What makes this novel so polarizing is Lily Dale. About half of readers and critics find Lily's unwavering love for a total rotter charming. Her basic premise of "his love changed, but why should that mean that my love must?" is seen as a paragon of "true" love. The other half find her obsession with the execrable Crosbie "creepy," as you say, neurotic, and disturbing. Trollope, in his characteristic way, tells us that we are meant to love her in the first few pages, but he then makes it not entirely easy to do so, despite her many charms.
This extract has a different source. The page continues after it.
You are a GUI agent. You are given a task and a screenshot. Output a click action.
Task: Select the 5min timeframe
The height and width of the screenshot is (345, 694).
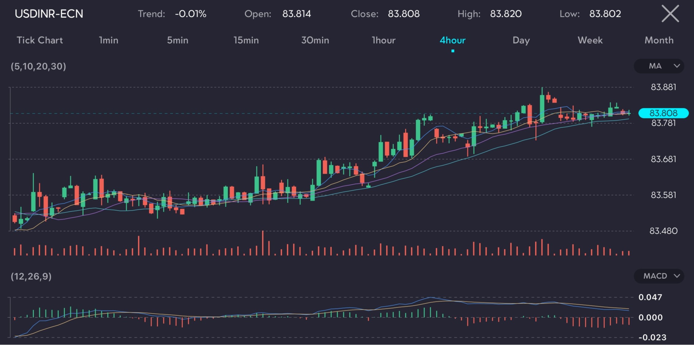(x=177, y=40)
I was fascinated that Trollope decided to subvert the obvious marriage plot. I remember us speculating, "Suppose Mary Thorne had not inherited the fortune. Would Frank still have married her?" and "Suppose Lady Lufton had stuck by her guns and never accepted Lucy. Would Lucy have relented and married Lord Lufton anyway?" In both cases, any reader would naturally assume that it will all turn out right, and the young lovers will be united. (Doctor Thorne is totally a "marriage plot" novel. Framley Parsonage's main plot is probably Mark's financial woes, but Lucy's "marriage plot" is hardly a subplot--more of a co-main plot, I would say.) These externals not coming right seem more probable than Lily's psychological fixation. And yet, this is the path that Trollope decided to follow. He sets us up naturally to assume that Johnny and Lily will eventually be wed, only to dash our hopes. We now have the answer to our "What if..." questions.
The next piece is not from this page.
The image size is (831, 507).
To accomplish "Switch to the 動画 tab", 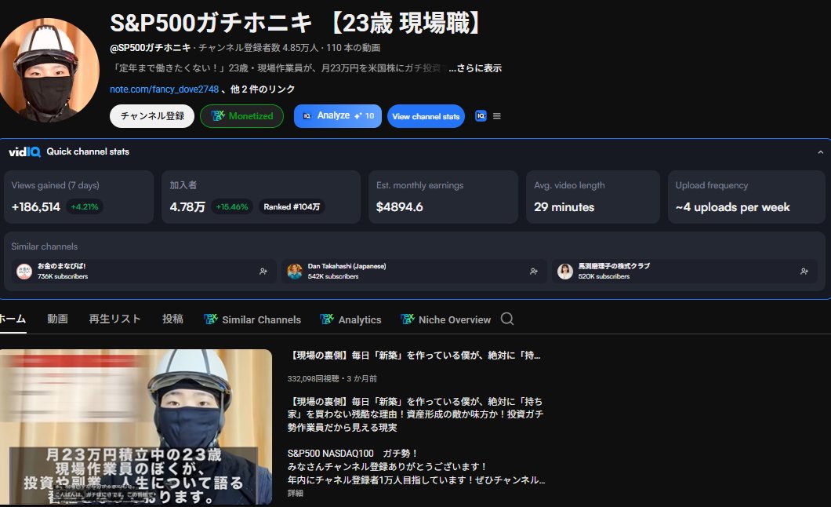I will [56, 319].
Trollope's affectionate portrait of his younger self in Johnny Eames is charming. To some extent, I could identify with the callow young man who is brave is some ways and timid in others, although I was not such a hobbledehoy. (I had to look that word up since I've never seen it before. It is a fine word, and English otherwise lacks such a specific word for a callow, awkward young man. I wish it were still in general usage.) On the other hand, Crosbie's midnight rationalizations hit uncomfortably close to home for me at times. I hope that I have never done anything as selfish and cold-blooded as Crosbie, but I have certainly found myself justifying behavior that I knew to be less than proper. I have never broken an engagement or anything like that, but in my younger days I had dalliances with young ladies from whom I moved on. It is blood-chilling to think that one of them might have fallen unwaveringly in love with me and sacrificed her future happiness. Surely not. Scary thought, though.
Lord de Guest is indeed a wonderful guy. He seems like a distant, Victorian cousin of Squire Western in Tom Jones. Much nicer fellow, though. I confess that I had not considered that Squire Dale might have romantic feeling for his sister-in-law, but yet another thwarted romance makes perfect sense in this novel. True, Bell marries Dr. Crofts, but there is another thwarted romance in Bell and Bernard. I thought that Bernard's feelings might run stronger than he was able to express, which may be why he felt the need to leave for the Continent.
Anyway, a very different and darker novel than the earlier Barset novels. After reading it, I'm even more intrigued that Virginia Woolf called Pride and Prejudice and The Small House at Allington two perfect novels of their type., since one resolves happily and one not. Perhaps Ms. Woolf felt that these were the only two possible outcomes of the marriage plot, and that Austen and Trollope had accomplished these stories so admirably that there was no point in writing anything similar that is unlikely to be as good.